Construction and validation of a SASP-related prognostic signature in patients with acute myeloid leukaemia

Abstract

Acute myeloid leukaemia (AML) is a common and highly aggressive haematological malignancy in adults. Senescence-associated secretory phenotype (SASP) plays important roles in tumorigenesis and progression of tumour. However, the prognostic value of SASP in patients with AML has not been clarified. The present study aims to explore the prognostic value of SASP and develop a prognostic risk signature for AML. The RNA-sequencing data was collected from the TCGA, GTEx and TARGET databases. Subsequently, differentially expressed gene analysis, univariate Cox regression and LASSO regression were applied to identified prognostic SASP-related genes and construct a prognostic risk-scoring model. The risk score of each patient were calculated and patients were divided into high- or low-risk groups by the median risk score. This novel prognostic signature included 11 genes: G6PD, CDK4, RPS6KA1, UBC, H2BC12, KIR2DL4, HSF1, IFIT3, PIM1, RUNX3 and TRIM21. The patients with AML in the high-risk group had shorter OS, demonstrating that the risk score acted as a prognostic predictor, which was validated in the TAGET-AML dataset. Univariate and multivariate analysis revealed the risk score was an independent prognostic factor in patients with AML. Furthermore, the present study revealed that the risk score was associated with immune landscape, immune checkpoint gene expression and chemotherapeutic efficacy. In the present study, we constructed and validated a unique SASP-related prognostic model to assess therapeutic effect and prognosis in patients with AML, which might contribute to understanding the role of SASP in AML and guiding the treatment for AML.

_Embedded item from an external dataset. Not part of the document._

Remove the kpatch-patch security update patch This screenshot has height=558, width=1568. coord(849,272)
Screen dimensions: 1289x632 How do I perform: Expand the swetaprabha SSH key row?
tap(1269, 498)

Keywords: acute myeloid leukaemia (AML); immune infiltration; prognosis; risk signature; senescence‐associated secretory phenotype (SASP).

FIGURE 1

Identification of differential expressed SASP‐related genes with prognostic value. (A) expression of differential expressed SASP‐related genes. (B) Univariate Cox regression analysis showed the hazard ratios of 88 SASP‐related genes correlated with AML prognosis (p < 0.05). (C) Intersection of differential expressed SASP‐related genes and prognosis related genes. (D, E) LASSO regression analysis narrowed down the genes to 11.

FIGURE 2

Prognostic analysis of the prognosis model in the training cohort. (A) The distribution of risk score, survival status and expression patterns of each patient. (B) The survival analysis of the two risk groups classified by the signature. (C) ROC curves predicting the 1‐, 3‐, 5‐year OS at 0.77, 0.79, 0.85, respectively.

FIGURE 3

Validation of the signature in the TARGET‐AML cohorts. (A) The distribution of risk score, survival status and expression patterns of each patient. (B) The survival analysis of the two risk groups classified by the signature. (C) ROC curves predicting the 1‐, 3‐, 5‐year OS at 0.64, 0.61, 0.57, respectively.

FIGURE 4

Construction and validation of the nomogram. Univariate (A) and multivariate (B) analyses showed that risk score was an independent prognostic factor in the TCGA‐AML cohort. (C) Nomogram predicting the 1‐, 3‐, 5‐year OS of AML patients. (D) The calibration plot predicting the probability of survival and actual survival rate at 1‐, 3‐, 5‐year OS. (E) ROC curves of nomogram in the TCGA‐AML cohort. (F) ROC curves of nomogram in the TARGET‐AML cohort.

FIGURE 5

Functional enrichment analysis. (A) Gene ontology (GO) biological process (BP) analysis. (B) Kyoto Encyclopedia of Genes and Genomes (KEGG) analysis.

FIGURE 6

Immune cell infiltration and immunotherapy response of low‐ and high‐risk groups. (A) correlation of risk score and immune cell infiltration by ssGSEA. (B) RiskScore and ImmuneScore, StromalScore, ESTIMATEScore and TumorPurity correlation analysis. (C) Expression of PD‐1, PD‐L2, LAG3, CTLA4 and PD‐L1 in the two risk groups. (D) Chemotherapeutic Response in the two risk groups.